Table of Contents
Definitions of Randomness
Kolmogorov
Complexity of a sequence = The shortest algorithm that produces it.
Martin-Löf
- A sequence is random if it passes all statistical tests.
- It cannot be produced by a program shorter than itself.
The digits of $\pi$ are not random in this sense.
Not just “difficult to compute”, there is no consistent way to define the shortest algorithm.
It’s impossible to find a way to ensure that a sequence is random. It’s similar to the halting problem in a way.
My Idea
It might be possible to define an algorithm in terms of a Turing machine. If the instructions of a Turing machine are shorter than the sequence itself, it’s not random.
Another idea
It says $P(b_n | s_{n-1}) = \frac{1}{2}$ for a binary sequence if the random process is ideal.
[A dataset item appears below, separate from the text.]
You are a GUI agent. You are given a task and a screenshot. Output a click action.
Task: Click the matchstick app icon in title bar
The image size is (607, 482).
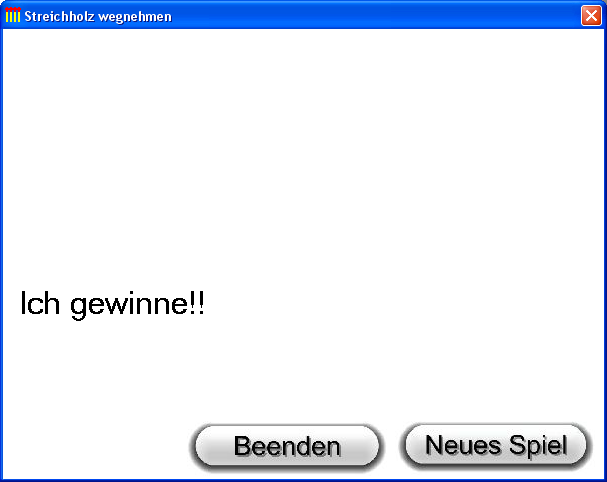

But expecting this might be against randomness.
Pseudorandomness
Producing seemingly random sequences by algorithms, given a secret key.
The sequence is determined and can be inferred with high computing power. But for practical purposes, it’s random.
Uses of Randomness
- Randomized Algorithms: When a definite algorithm is too costly, it’s possible to run randomized algorithms for e.g. checking whether a number is prime.
- Cryptography: When a message needs to be encrypted with a secure key, the most secure way to produce a key is randomness.